Parenting Children with Down Syndrome

Symposium Editors: Stephanie Meredith, DrPH and Jason T. Eberl, PhD

Narrative Inquiry in Bioethics will publish a collection of personal stories from parents who have children with Down syndrome. Children with Down syndrome may reach developmental milestones with their speech, motor skills, and cognitive abilities later than other children and thus may benefit from specialized educational plans and services. Ensuring their children’s needs are met can require significant time and advocacy. Children with Down syndrome are at a higher risk for certain health issues, such as congenital heart defects, respiratory problems, hearing issues, and thyroid conditions. Expectant parents are routinely offered prenatal screening for numerous conditions, including Down syndrome, and the way the news of a positive diagnosis is delivered can often be biased and cause emotional harm. While medical care, therapies, and special education services can be expensive and difficult to access due to systemic barriers, caring for a child with Down syndrome can also foster patience, resilience, empathy, and a deep appreciation for diversity. Often parents describe their children with Down syndrome as bringing immense joy, love, and fulfillment to their lives.

We seek stories from parents who have children with Down syndrome. We want true, personal stories in a form that is interesting and easy to read. Please share this invitation and guide sheet.

In writing your story, please consider these questions:

• When did you find out that your child had Down syndrome? What was the experience of finding out like? Did you feel supported or unsupported?
• What has been rewarding about parenting a child with Down syndrome?
• What challenges have you faced as the parent of a child with Down syndrome?
• Which interventions, therapies, or educational services has your child participated in? What was particularly helpful about them? What was unhelpful? Was it difficult to access these services?
• Have you or your child experienced any societal misconceptions or prejudice? Please describe. How do you address or confront these challenges?
• What advice would you have for healthcare providers and parents who are faced with a new diagnosis of Down syndrome?

You do not need to address each of these questions—write on the issues that you think are most important to share with others. If you are not a writer, tell your story in your own words and our editorial staff will help you.

If you are interested in submitting a story, we ask you first to submit a 300-word proposal—a short description of the story you want to tell. Inquiries or proposals should be sent to the editorial office via email: [email protected]. We will give preference to story proposals received by March 03, 2025. If your story is invited, we will ask you to submit it within 6 weeks of the invitation. Final stories are 4 – 10 double-spaced pages or 800 – 2000 words.

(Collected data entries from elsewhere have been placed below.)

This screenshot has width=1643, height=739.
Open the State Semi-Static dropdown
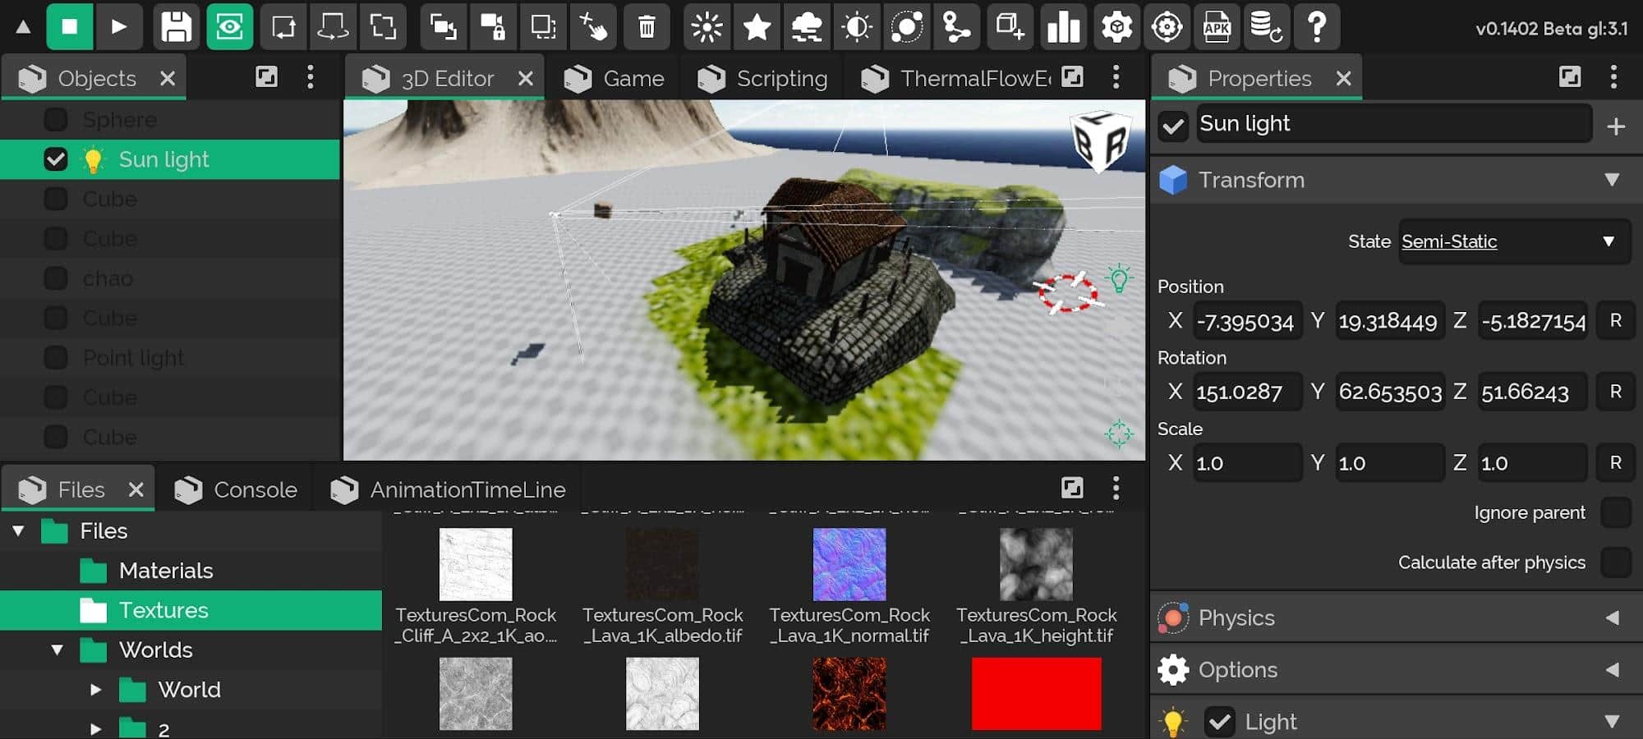1513,241
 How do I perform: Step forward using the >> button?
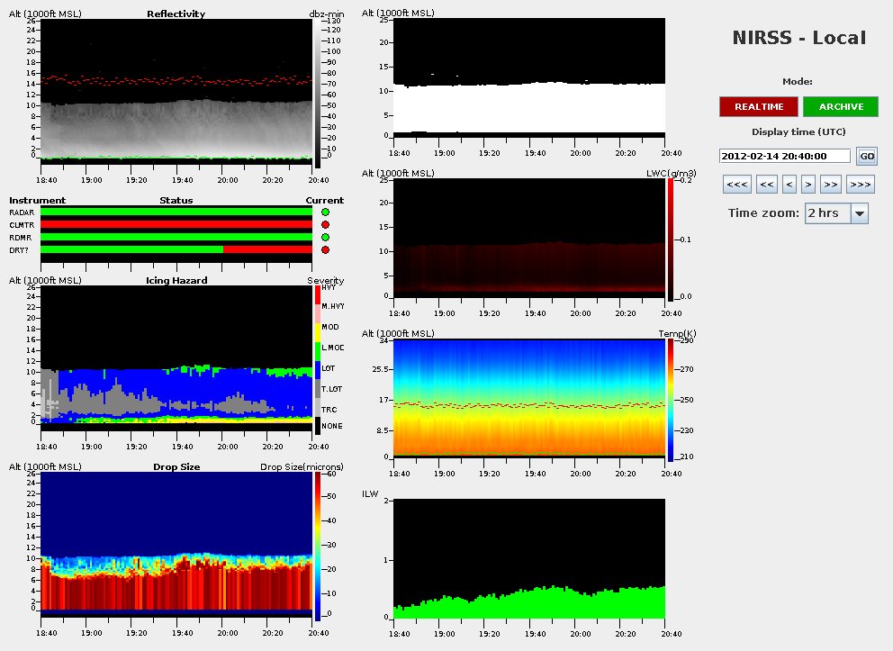[x=831, y=185]
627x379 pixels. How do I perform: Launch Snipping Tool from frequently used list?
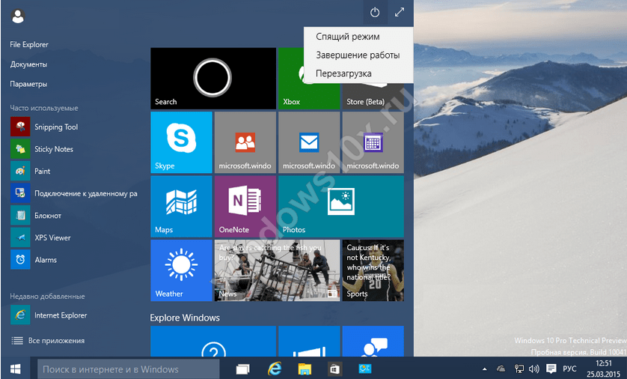pos(55,127)
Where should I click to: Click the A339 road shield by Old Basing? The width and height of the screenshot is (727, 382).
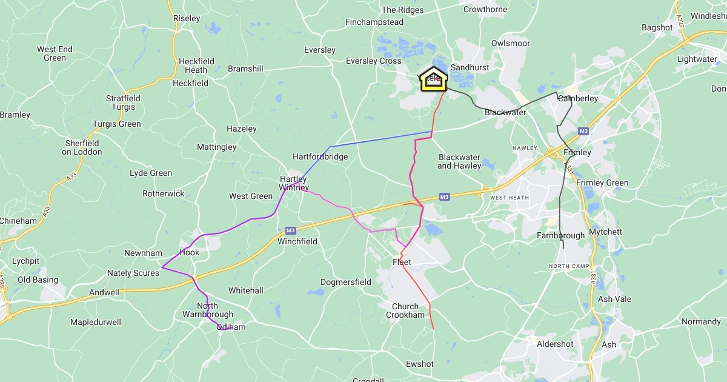coord(2,281)
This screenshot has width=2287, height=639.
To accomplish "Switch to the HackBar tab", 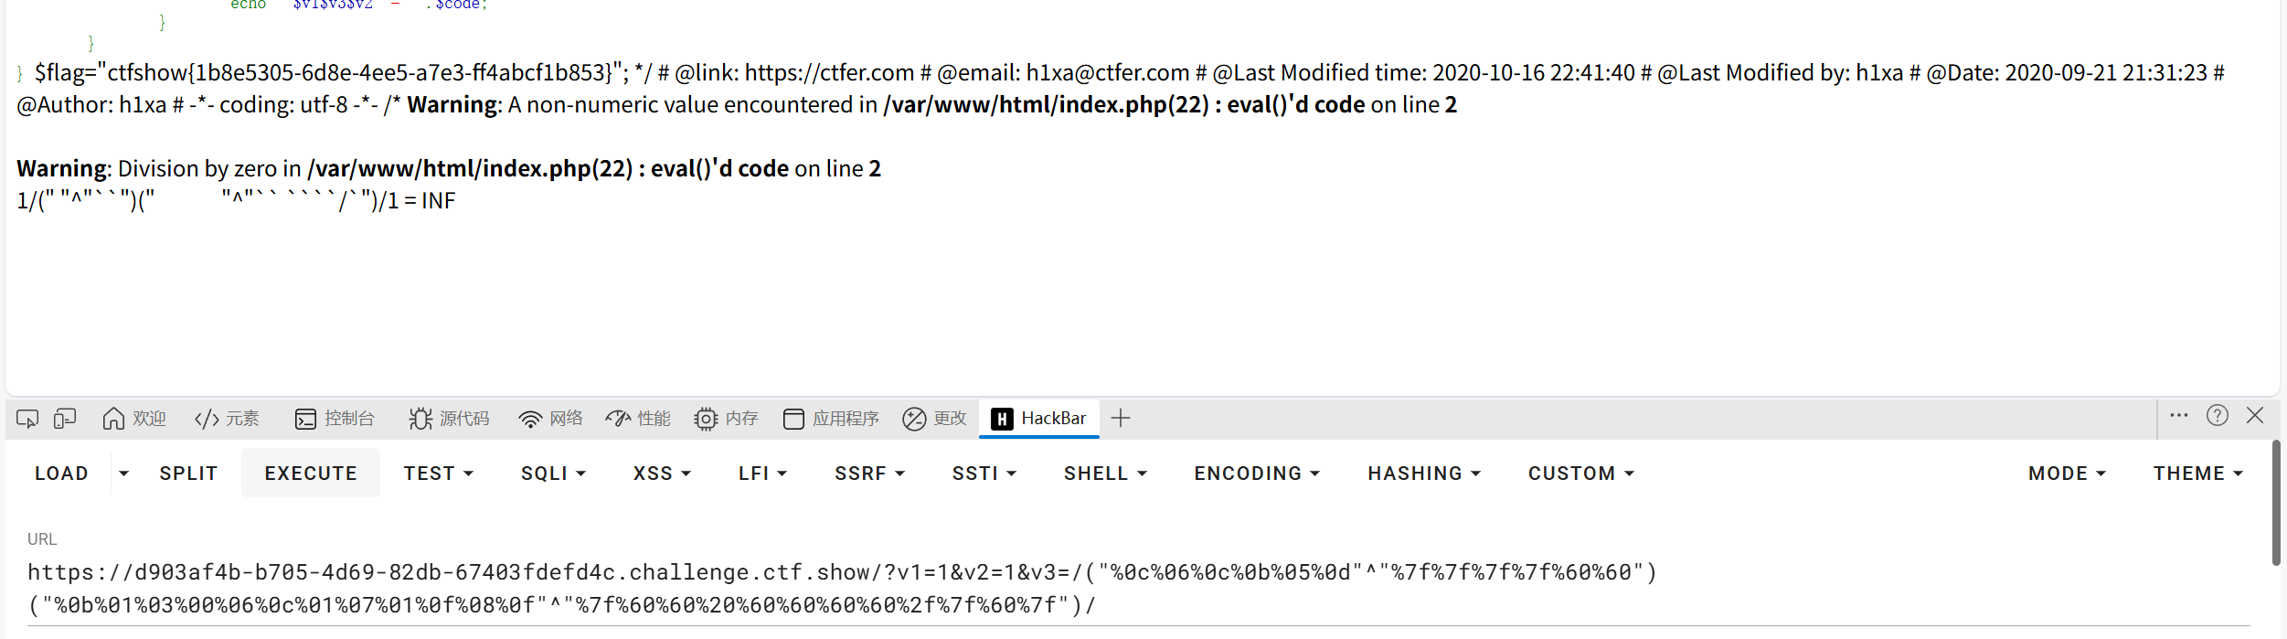I will pos(1039,419).
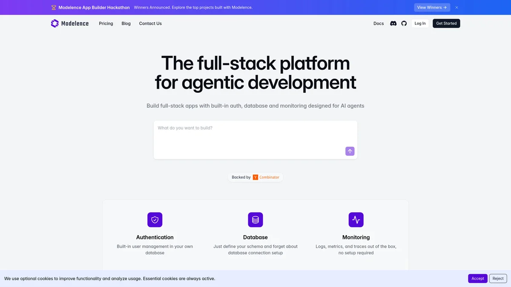Open the Contact Us page

[x=150, y=23]
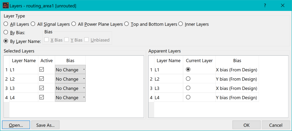Image resolution: width=292 pixels, height=131 pixels.
Task: Uncheck the Active checkbox for L1
Action: (42, 70)
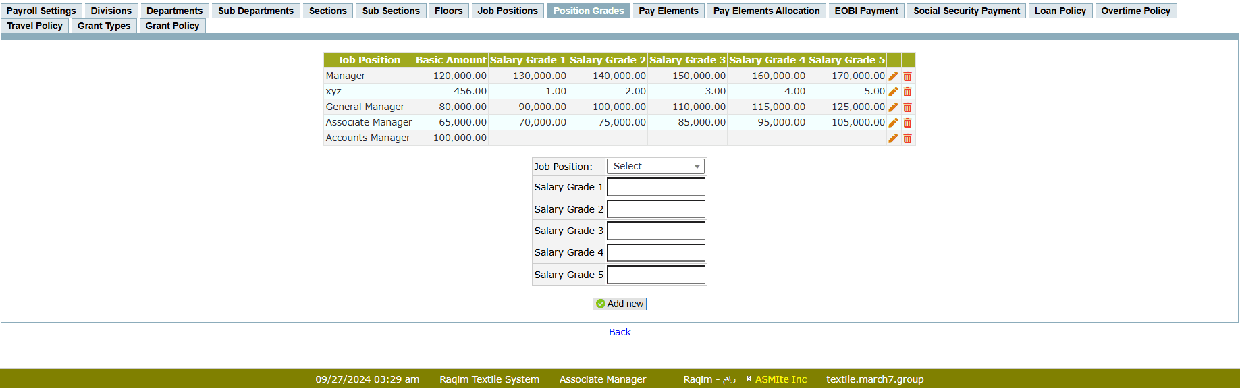This screenshot has height=388, width=1240.
Task: Select the Sub Departments tab
Action: (x=255, y=11)
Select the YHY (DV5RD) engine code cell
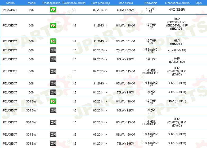The height and width of the screenshot is (148, 207). 177,50
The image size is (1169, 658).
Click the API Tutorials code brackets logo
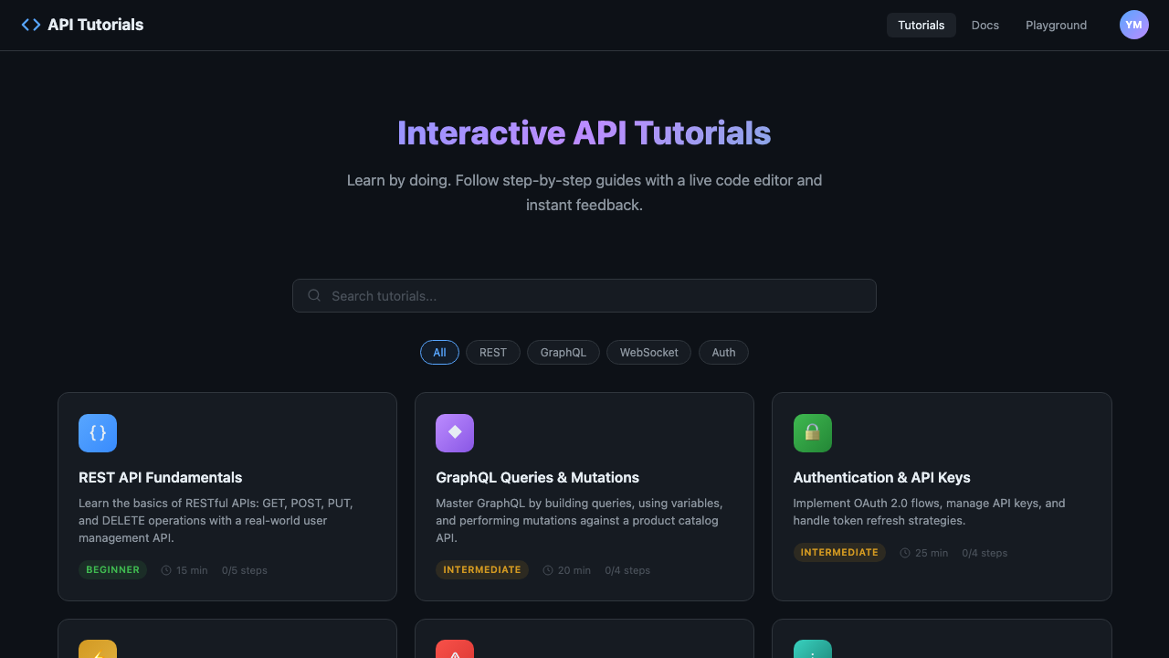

For more information about the journal Narrative Inquiry in Bioethics, the guidelines for authors, and privacy policies visit our webpage at http://nibjournal.org/submit/guidelines/

We plan to publish 12 stories on this topic in our print edition; additional stories may be published as online-only supplemental material. We also publish 3 – 4 commentary articles that discuss the stories that are published in the journal. To see a finished symposium, please visit Narrative Inquiry in Bioethics’ page on Project MUSE and click on the unlocked, open-access issue.

Narrative Inquiry in Bioethics is indexed in PubMed, MEDLINE, Scopus, Web of Science, and PhilPapers.
The journal is published by the Johns Hopkins University Press and is available in print and electronically to over 1,200 institutional subscribers via Project MUSE.